Un travail qui porte ses fruits
Un travail qui porte ses fruits car à ce jour, « nous avons fait tomber la barrière sociale. Nous avons bâti des maisons en argile autour du dispensaire ainsi qu’un collège. Aujourd’hui, le quartier complètement mixte. » Cependant, cette frontière invisible qui sépare tacitement les malades des autres n’est pas complètement de l’ordre du passé. « Je connaissais une jeune infirmière, fille d’un couple d’anciens malades, qui souhaitait épouser un homme qui travaillait dans son service. Lors de la rencontre entre les deux familles, les parents du garçon ont refusé ce mariage… », déplore sœur Dolorès.
En 2015, après les attentats de Charlie Hebdo, d’importantes manifestation ont lieu dans le monde musulman. Les sœurs de Zinder reçoivent des menaces de la part du groupe terroriste Boko Haram. « Ils nous disaient des choses très méchantes mais nous avions pris la décision de rester. » Pourtant, les hommes de Boko Harma mettent leurs menaces à exuction et attaquent le centre des sœurs de l’Assomption ainsi que le presbytère où elles avaient touvé refuge. « J’y vois la Providence… Ils ne nous ont jamais trouvé. » Suite à ces évènements, tout était à reconstruire.
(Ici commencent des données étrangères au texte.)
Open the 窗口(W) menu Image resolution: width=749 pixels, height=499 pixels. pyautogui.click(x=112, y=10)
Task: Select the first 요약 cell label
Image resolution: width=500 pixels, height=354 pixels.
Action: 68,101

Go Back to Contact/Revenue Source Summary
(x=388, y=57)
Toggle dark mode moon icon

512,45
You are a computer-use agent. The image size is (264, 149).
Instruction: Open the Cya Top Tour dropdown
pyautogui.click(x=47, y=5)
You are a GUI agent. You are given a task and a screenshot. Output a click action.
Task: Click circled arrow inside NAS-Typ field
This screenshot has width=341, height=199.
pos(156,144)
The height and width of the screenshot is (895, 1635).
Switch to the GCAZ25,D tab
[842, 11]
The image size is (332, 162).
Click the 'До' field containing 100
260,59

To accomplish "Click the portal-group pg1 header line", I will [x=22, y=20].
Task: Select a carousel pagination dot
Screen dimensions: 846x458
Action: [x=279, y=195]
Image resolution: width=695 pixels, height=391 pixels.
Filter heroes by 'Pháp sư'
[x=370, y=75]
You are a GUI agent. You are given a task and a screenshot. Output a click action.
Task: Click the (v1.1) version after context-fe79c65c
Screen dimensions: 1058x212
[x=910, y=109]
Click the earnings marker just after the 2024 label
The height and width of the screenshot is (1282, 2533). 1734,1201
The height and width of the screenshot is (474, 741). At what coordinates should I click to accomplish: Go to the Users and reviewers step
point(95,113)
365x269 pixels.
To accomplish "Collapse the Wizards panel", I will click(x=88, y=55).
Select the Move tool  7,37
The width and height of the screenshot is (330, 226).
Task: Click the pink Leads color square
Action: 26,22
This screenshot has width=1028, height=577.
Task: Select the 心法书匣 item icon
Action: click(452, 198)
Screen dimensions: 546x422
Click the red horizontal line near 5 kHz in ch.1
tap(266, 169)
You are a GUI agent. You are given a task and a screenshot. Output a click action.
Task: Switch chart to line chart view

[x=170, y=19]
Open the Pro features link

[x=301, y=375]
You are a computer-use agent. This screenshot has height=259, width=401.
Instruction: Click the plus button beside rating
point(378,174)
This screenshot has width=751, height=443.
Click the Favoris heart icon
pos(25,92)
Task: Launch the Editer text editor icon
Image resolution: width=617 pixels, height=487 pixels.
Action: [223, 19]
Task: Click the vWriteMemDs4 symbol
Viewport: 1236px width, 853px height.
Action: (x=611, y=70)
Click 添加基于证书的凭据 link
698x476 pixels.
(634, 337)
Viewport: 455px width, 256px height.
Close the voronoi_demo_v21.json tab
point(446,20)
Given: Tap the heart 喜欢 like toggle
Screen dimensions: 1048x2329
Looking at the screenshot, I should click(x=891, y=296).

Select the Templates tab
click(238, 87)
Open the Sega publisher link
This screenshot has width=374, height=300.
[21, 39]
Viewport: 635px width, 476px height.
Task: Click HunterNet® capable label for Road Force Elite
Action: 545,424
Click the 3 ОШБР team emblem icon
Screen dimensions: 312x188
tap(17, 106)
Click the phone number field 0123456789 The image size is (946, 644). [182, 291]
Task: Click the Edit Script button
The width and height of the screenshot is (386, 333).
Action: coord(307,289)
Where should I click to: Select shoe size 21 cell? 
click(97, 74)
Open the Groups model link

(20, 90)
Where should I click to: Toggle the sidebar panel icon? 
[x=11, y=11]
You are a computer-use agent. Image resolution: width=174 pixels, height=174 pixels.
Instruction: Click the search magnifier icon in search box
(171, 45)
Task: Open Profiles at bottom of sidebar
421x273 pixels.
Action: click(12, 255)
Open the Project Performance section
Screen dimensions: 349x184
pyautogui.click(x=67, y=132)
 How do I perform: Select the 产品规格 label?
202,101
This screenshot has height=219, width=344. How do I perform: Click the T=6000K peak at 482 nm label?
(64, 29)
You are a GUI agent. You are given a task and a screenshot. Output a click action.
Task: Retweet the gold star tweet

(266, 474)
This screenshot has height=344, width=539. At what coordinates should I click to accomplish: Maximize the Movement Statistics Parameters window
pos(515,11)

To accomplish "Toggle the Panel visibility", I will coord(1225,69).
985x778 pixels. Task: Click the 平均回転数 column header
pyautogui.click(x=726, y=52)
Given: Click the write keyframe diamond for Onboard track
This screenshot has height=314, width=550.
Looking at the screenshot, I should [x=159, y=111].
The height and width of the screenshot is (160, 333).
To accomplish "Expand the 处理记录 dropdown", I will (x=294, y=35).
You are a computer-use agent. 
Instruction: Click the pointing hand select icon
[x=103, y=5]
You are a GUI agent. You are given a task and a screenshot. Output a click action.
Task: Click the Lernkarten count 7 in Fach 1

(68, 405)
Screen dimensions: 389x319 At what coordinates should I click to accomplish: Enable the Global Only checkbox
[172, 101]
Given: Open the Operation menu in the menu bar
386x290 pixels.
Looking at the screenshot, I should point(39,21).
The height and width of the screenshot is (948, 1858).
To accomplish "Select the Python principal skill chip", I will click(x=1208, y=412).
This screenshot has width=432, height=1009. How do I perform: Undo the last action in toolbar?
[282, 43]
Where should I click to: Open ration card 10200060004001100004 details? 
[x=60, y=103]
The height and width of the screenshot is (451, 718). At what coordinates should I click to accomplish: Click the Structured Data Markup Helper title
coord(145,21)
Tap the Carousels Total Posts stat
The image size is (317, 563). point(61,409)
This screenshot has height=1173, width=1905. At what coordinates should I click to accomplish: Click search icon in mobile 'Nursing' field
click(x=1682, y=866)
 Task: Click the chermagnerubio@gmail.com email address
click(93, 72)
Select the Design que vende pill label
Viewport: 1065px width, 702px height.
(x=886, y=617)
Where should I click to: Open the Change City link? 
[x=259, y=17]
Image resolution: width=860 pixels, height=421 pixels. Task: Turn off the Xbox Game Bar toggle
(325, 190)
La congrégation décide un an plus tard de rappeler sœur Dolorès en Espagne et de placer les autres sœurs en sécurité à Niamey, dans la représentation de la Fondation Raoul Follereau.
Le jeudi 16 janvier 2020, pour son courage et son dévouement envers les exclus, sœur Dolorès a reçu le prix Raoul Follereau de l’Académie française des mains de Madame Hélène Carrère d’Encausse à l’Institut de France. « C’est une grande joie, au nom de toute la congrégation et pour tout le travail réalisé à Zinder », souffle sœur Begoña, venue à l’Institut assister à la cérémonie, « sœur Dolorès est une personne très humble. Même si elle n’est plus à Zinder, l’œuvre continue. Cela signifie que nous avons réussi et que Dieu est là. » Dans son discours, sœur Dolorès a souligné l’importance et le bonheur du travail en équipe, avec la Fondation Raoul Follereau, et sa joie de voir le centre continuer à être au service des malades malgré un contexte géopolitique instable.